Second, the Growing Warriors program helps with the entrepreneurial aspect of farming. He began working with returning vets after his own brother was injured in Afghanistan.
“When he came home, he was living with us on the farm and working on the farm, and I saw how it was clearly helping him,” Lewis said. “It was providing him with a lot of benefits.”
It was then he contacted the FVC and met other veteran farmers through a retreat and formed a bond, Lewis said, much like the one he shared during his time in the military. That bond led him to working with other veterans in the area and ultimately, to the project with the KDA.

“My brother spent years in the Army and would have made it a career, but he got hurt, so all he knows is service,” he said. “I think it’s very natural for veterans to come home and see a gap that they can start filling in serving their communities.”

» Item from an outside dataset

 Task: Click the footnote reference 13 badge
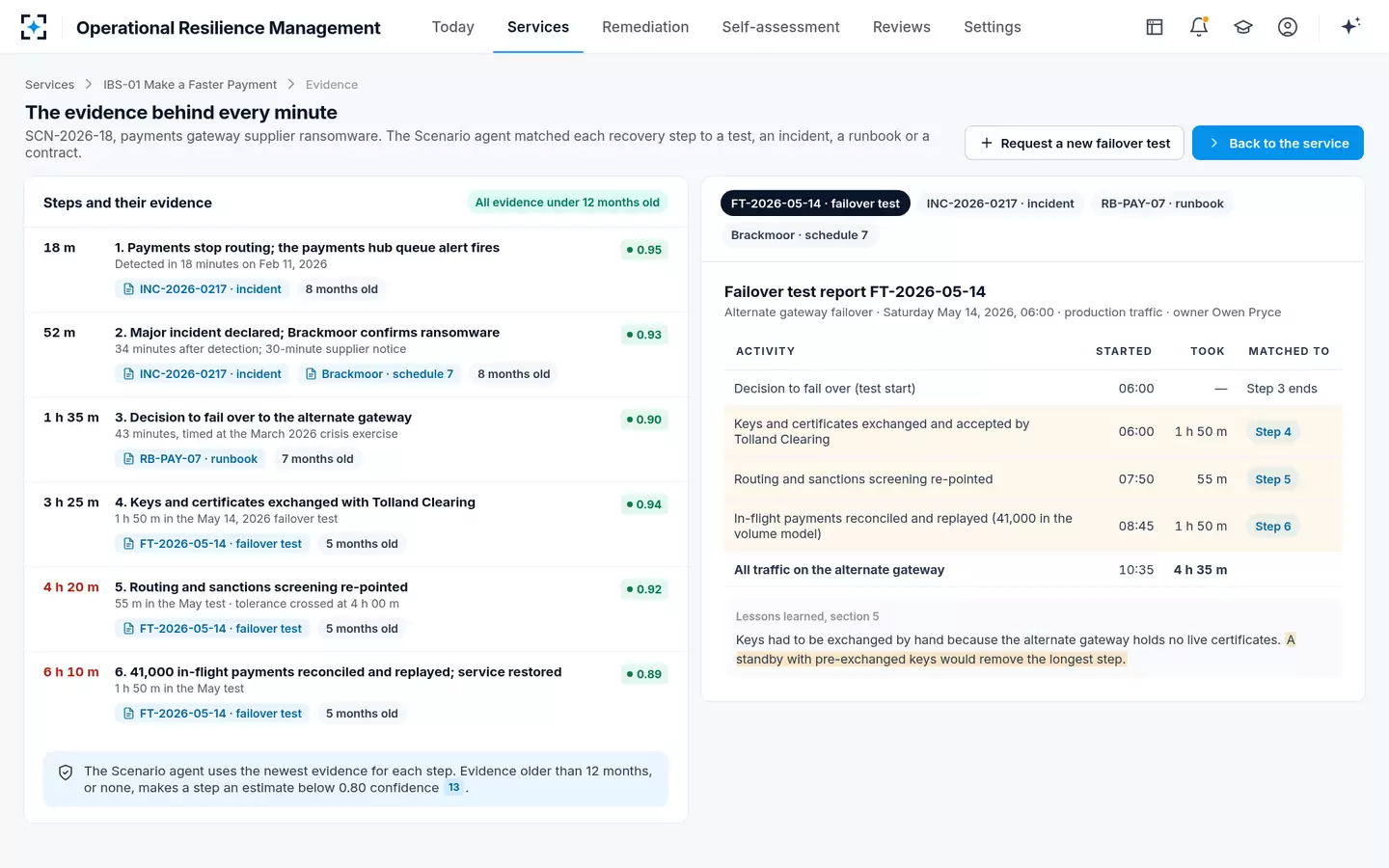[453, 788]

Building a local food economy is the way Lewis and members of his organization are serving their communities. Shaffar said with the help of Lewis, these vets can learn how to farm and from there, the project will help identify available farmland – be it existing farms that need to be taken over from retiring farmers or other land these new farmers can use.

The “back tier” involves a strategic labeling program called Homegrown by Heroes that allows veteran farmers to place a special label on their products designating the fact it was produced by a veteran. In this state, the Kentucky Proud logo will be a part of the emblem to be used. A separate national emblem will also be created.

Shaffar said he hopes on a national scale all veteran farmers will use these logos on their products.

“We’re really excited about that and have had a lot of positive feedback from military veterans,” he noted. “We are actually in the initial stages working with the FVC to brand this nationally.”
Summarizing the initiative, he said the tiers working together will help returning vets find jobs in agriculture, teach them to farm if they want to and create a marketing path for their goods to reach the marketplace.

“Personally, this is probably one of the greatest things I have or ever will get to work on,” Shaffar said.